Macs are getting new housing and headgear at MacStadium
Exciting things are happening in MacStadium’s data centers! KVM helmets and new custom racks don’t just make our data center techs’ lives easier. (Although we won’t lie, that’s a big perk for us.) They pave the way for truly automated Mac cloud environment creation and management for all MacStadium customers. Read on to learn how our team brought these innovations from imagination to creation.
Mac data centers have always been necessarily different because of Apple’s consumer-oriented equipment. Remember the classic 2013 Mac Pro “trash can” model? The tubular design was arguably the least data center-friendly shape, but the MacStadium team put their heads together and developed one of many patents that flipped them on their side to allow the fan to vent into the data center aisles. Genius!

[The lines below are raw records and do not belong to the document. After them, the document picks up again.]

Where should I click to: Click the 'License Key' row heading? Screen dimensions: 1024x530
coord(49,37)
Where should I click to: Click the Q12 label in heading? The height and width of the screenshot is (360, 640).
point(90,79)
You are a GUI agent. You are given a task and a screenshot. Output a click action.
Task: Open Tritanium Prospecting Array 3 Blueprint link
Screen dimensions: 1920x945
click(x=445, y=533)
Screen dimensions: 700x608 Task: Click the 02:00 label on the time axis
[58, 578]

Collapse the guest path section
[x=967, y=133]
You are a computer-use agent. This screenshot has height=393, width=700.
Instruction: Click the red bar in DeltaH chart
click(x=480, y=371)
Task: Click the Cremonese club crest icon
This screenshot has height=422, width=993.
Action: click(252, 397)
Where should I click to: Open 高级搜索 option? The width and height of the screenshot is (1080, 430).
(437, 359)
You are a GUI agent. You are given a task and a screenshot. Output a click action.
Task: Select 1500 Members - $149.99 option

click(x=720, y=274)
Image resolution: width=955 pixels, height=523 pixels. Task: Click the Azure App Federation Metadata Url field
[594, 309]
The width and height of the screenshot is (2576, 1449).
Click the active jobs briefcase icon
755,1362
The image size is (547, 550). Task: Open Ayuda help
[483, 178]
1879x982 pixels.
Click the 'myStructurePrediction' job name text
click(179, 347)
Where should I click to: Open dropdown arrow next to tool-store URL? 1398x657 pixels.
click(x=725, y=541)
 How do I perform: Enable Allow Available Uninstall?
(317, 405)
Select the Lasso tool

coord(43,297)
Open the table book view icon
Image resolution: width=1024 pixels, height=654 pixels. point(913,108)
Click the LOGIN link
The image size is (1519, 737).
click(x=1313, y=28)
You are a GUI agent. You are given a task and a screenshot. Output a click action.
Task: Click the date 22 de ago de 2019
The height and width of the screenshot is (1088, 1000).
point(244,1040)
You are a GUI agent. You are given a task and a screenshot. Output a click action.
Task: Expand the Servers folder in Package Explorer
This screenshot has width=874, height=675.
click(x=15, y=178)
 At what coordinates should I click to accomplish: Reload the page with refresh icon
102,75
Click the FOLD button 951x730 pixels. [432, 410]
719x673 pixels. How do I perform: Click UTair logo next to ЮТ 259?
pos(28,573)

Ten years later, Apple has made life a little easier by releasing small, rectangular models like the increasingly powerful Mac mini and the slightly larger Mac Studio. But these days, our team is not only concerned with the typical cooling and capacity, but they have also been challenged with building in space for providing keyboard, video, and mouse (KVM) devices, affectionately referred to as “helmets” because of their placement atop a racked machine.
The new helmet houses a temperature probe, LED light, OLED display, and a servo, allowing for granular remote control of Apple devices’ power button. These KVM devices can remotely control the Apple devices they are connected to, unlocking new self-service capabilities for MacStadium users, including the ability to dynamically define the purpose of the Apple device, access to network storage, and the long-awaited ability to run FileVault.
“We took ideas from remote control cars and airplanes to engage use of the power button in an automated fashion,” said Robert Perkins, MacStadium Infrastructure Architect. “And the ultimate goal is to allow customers to self-service their Apple compute, including reinstalling macOS, using recoveryOS to turn off/on SIP, or accessing the computer if Screen Sharing is not working.”
The resulting rack is comprised of proprietary, injection-molded shelves that hold 144 Mac minis with a KVM device on each. This new shelf design offers six times the server density of older Mac Pro racks and 50% more server density than our existing Mac mini racks. If you ask Paul Benati, MacStadium’s Senior VP and COO, “Our new rack shelving system's operational simplicity is game-changing and a testament to our Apple expertise.”
Paul Benati, Corey Layton, and Robert Perkins are named contributors to the KVM helmet and updated rack shelving design patents.